Le Conseil fédéral ne veut rien entendre

Les coûts élevés ont mis la puce à l'oreille des politiques. Le conseiller aux Etats libéral-radical (PLR) Josef Dittli porte lui-même des appareils auditifs depuis plus de dix ans. Et il le sait: il n'y a pas que l'âge qui peut faire baisser l'ouïe. Dans une interpellation, le député a demandé au Conseil fédéral ce qu'il comptait faire pour lutter contre l'augmentation des coûts. L'Uranais n'a guère trouvé d'écho à ses inquiétudes auprès du Conseil fédéral qui, dans sa réponse, esquisse surtout l'information et la sensibilisation, mais aucune trace d'un potentiel budget.

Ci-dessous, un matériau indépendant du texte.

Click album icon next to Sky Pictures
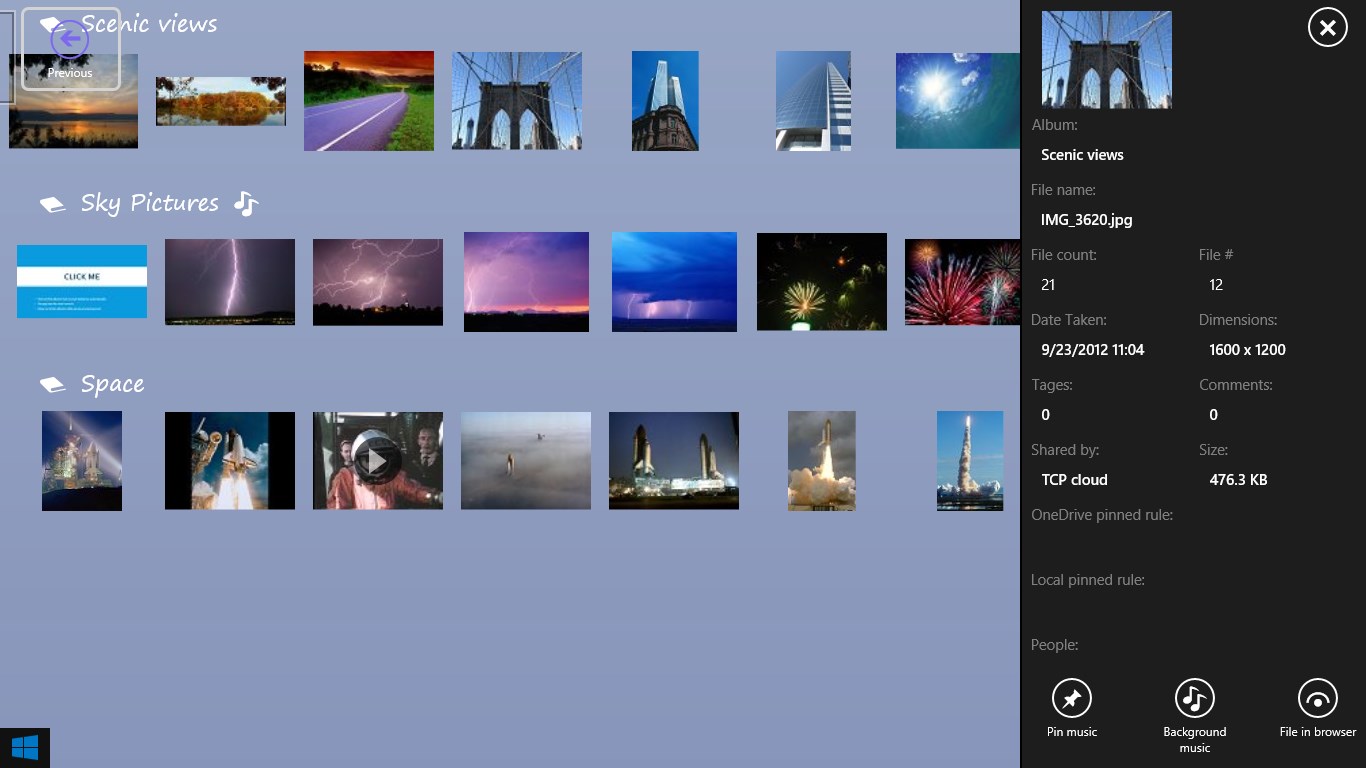The width and height of the screenshot is (1366, 768). 52,204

«Je ne suis pas satisfait de cette réponse, a lancé Josef Dittli. Le Conseil fédéral reconnaît certes le problème, mais lorsqu'il s'agit de prendre des mesures concrètes, il ne fait rien. Il y a un risque de malaise social pour les personnes particulièrement concernées, les gens risquent de s'isoler davantage.»

Pourtant, l’Organisation mondiale de la santé (OMS) estime que chaque dollar investi dans la prise en charge auditive en rapporte 16 en bénéfices sociaux et économiques. Ceci permettant une meilleure qualité de vie et une productivité accrue, ainsi qu'une baisse des coûts de la maladie.

Un calcul qui résonne avec l’expérience de Léa Duquesne. Peu après son achat, elle a retrouvé le plaisir d'écouter un concert de jazz. «C'était fantastique, j'avais l'impression d'être assise au milieu de la musique. C'est là que j'ai réalisé tout ce que je ne percevais plus!» Et de conclure: «On devrait tous pouvoir à nouveau profiter d'une telle expérience auditive.»